Las hebras complementarias en el ADN bicatenario se replican a diferentes velocidades. Por un lado, el proceso de replicación es continuo y rápido; Esta hebra hija recién formada se denomina hebra principal.

En la otra hebra, el proceso de replicación es discontinuo, relativamente más lento, y comienza un poco más tarde; esta hebra hija se conoce como hebra rezagada.

La ADN polimerasa solo puede sintetizar ADN en la dirección de 5' a 3'. Debido a esto, la hebra principal se sintetiza continuamente.

Sin embargo, la ADN polimerasa no puede sintetizar ADN en una dirección de 3' a 5' en la hebra rezagada.

Para hacer frente a este problema, la síntesis de ADN se lleva a cabo de forma discontinua en una dirección de 5' a 3'.

La enzima ADN primasa, que está presente cerca de la apertura de la horquilla de replicación, sintetizará múltiples cebadores de ARN en la hebra rezagada a medida que el ADN se desenrolla.

Luego, la ADN polimerasa sintetiza el ADN en el extremo del cebador hasta que se encuentra con el siguiente cebador.

Este ciclo de síntesis de cebadores por primasa y posterior elongación del ADN por polimerasa continúa a lo largo de la hebra rezagada.
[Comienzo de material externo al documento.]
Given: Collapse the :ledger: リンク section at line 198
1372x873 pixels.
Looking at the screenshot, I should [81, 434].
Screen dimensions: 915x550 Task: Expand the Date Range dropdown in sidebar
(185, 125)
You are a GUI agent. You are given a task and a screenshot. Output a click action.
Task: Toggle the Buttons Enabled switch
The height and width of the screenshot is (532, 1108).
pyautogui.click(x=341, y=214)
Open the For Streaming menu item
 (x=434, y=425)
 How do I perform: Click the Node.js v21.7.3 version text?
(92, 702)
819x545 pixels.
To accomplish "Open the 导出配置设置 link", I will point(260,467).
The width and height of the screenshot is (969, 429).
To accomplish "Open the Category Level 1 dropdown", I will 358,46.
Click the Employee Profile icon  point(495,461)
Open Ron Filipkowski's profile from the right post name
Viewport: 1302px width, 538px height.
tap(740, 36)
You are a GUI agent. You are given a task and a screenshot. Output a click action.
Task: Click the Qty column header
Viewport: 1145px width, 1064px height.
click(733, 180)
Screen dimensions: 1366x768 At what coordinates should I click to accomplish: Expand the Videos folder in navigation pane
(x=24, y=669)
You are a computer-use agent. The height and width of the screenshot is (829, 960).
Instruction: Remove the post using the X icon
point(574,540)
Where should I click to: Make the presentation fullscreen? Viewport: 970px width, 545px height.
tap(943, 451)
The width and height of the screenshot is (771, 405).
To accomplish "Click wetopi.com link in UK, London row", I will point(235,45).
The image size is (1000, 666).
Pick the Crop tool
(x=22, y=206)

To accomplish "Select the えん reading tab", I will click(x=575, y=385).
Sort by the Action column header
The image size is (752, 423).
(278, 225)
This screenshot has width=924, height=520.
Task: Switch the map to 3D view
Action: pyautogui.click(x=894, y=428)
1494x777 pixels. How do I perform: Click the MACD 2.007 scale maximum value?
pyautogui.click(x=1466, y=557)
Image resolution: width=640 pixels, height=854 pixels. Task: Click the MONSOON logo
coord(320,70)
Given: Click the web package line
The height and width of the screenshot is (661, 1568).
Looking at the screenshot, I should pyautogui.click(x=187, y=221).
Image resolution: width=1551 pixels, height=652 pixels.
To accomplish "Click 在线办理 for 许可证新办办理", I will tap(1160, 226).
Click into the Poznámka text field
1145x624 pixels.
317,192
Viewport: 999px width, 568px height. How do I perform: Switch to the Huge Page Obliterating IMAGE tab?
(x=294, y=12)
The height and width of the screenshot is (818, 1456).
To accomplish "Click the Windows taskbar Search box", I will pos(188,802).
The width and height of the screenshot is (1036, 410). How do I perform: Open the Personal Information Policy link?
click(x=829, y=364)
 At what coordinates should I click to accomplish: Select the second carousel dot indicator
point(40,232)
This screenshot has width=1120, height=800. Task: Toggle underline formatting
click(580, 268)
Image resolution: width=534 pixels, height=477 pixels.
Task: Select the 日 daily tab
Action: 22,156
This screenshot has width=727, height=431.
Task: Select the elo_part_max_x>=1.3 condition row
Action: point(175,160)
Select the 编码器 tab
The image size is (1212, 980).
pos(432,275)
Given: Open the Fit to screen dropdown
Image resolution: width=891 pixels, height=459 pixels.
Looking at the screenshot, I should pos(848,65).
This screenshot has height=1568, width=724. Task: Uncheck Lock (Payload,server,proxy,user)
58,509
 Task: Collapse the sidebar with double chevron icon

Los fragmentos cortos de ADN resultantes se conocen como fragmentos de Okazaki.

A continuación, la enzima RNasa H elimina los cebadores de ARN intercalados entre los fragmentos de Okazaki.

A continuación, otra ADN polimerasa llena los espacios vacíos que quedan tras la eliminación de los cebadores de ARN.

Sin embargo, la ADN polimerasa no puede llenar las muescas presentes entre los fragmentos de Okazaki.

Esta tarea final la realiza la enzima ADN ligasa, que une el extremo 3' de un fragmento con el extremo 5' de otro para convertir la hebra rezagada discontinua en una continua.